== What you should do ==
Filter the entries for the string "logo". Copy each line that has it.

== Data provided ==
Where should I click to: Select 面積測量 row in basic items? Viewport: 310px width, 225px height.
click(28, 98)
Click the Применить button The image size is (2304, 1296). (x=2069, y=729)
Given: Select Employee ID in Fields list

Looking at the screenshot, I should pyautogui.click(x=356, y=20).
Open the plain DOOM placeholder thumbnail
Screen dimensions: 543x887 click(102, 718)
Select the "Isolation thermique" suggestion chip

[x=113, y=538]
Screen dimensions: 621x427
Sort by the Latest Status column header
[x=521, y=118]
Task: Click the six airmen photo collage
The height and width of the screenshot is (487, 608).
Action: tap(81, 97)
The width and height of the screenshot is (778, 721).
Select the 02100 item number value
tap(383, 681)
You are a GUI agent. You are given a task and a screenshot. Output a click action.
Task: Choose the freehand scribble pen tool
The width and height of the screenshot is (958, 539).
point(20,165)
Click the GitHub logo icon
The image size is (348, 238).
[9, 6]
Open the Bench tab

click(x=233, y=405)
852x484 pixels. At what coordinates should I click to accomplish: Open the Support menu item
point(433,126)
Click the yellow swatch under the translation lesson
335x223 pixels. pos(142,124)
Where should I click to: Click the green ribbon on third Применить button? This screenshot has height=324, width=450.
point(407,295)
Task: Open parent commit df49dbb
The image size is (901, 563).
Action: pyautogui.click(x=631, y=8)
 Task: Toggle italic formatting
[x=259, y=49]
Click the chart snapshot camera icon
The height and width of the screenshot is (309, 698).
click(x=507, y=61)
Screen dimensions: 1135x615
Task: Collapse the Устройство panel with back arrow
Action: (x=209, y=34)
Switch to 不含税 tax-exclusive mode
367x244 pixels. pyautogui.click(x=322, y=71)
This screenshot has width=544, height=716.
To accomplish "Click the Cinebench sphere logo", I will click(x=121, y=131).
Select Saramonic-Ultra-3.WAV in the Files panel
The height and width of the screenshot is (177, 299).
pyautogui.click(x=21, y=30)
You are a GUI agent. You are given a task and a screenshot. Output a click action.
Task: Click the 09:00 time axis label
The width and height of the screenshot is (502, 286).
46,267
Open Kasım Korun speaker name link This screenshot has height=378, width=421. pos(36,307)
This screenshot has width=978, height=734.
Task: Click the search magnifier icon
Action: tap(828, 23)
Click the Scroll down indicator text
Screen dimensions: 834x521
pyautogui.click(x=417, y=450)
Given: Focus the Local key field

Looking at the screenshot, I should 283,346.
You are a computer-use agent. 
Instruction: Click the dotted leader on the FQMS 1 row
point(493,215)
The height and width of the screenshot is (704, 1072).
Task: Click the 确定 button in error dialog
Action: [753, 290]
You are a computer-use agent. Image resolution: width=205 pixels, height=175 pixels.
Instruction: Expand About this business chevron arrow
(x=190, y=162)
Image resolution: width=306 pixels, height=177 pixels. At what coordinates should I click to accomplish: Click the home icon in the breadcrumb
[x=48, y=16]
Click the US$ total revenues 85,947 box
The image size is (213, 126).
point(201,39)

== Output ==
Click the GitHub logo icon
To accomplish "Click the Cinebench sphere logo", I will click(x=121, y=131).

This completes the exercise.